══ Input for this task

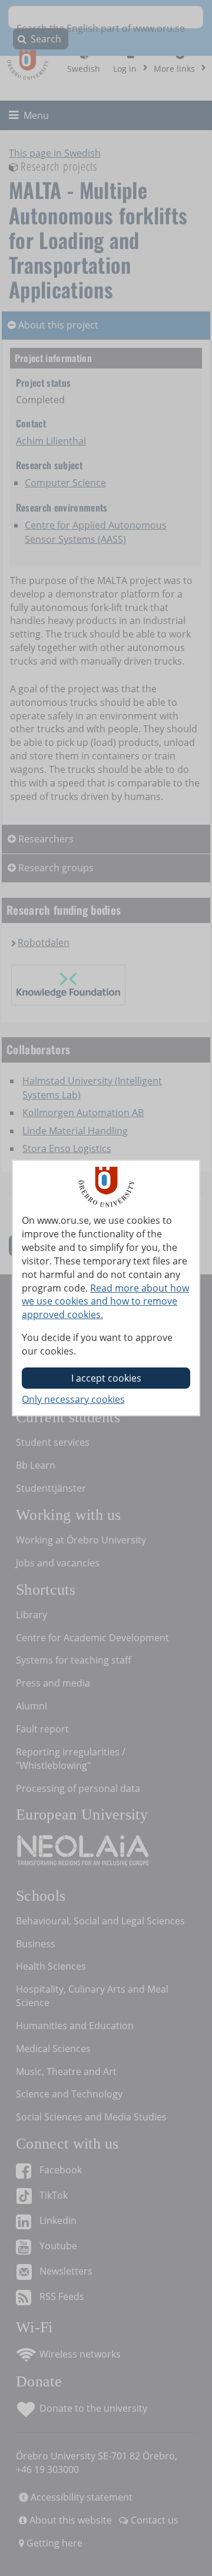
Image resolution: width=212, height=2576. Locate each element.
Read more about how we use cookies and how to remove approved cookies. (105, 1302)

════
══ Input for this task

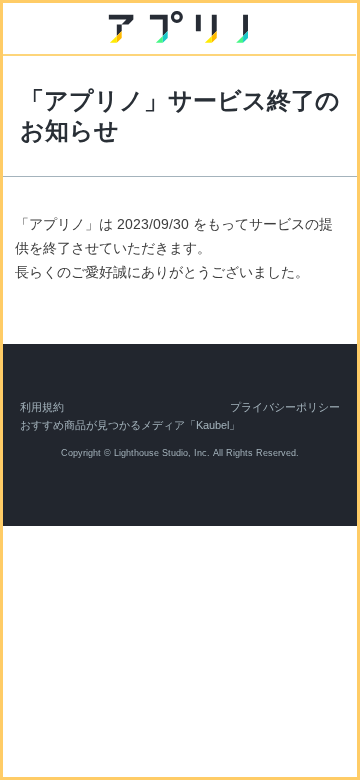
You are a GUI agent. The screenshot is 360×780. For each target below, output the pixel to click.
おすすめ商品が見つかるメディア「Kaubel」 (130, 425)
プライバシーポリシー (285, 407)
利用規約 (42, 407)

════
══ Input for this task

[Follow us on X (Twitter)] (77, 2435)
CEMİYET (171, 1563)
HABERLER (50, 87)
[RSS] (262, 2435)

════

= Task details =
Give only how many lines above hold "each".

= Output of the exercise =
2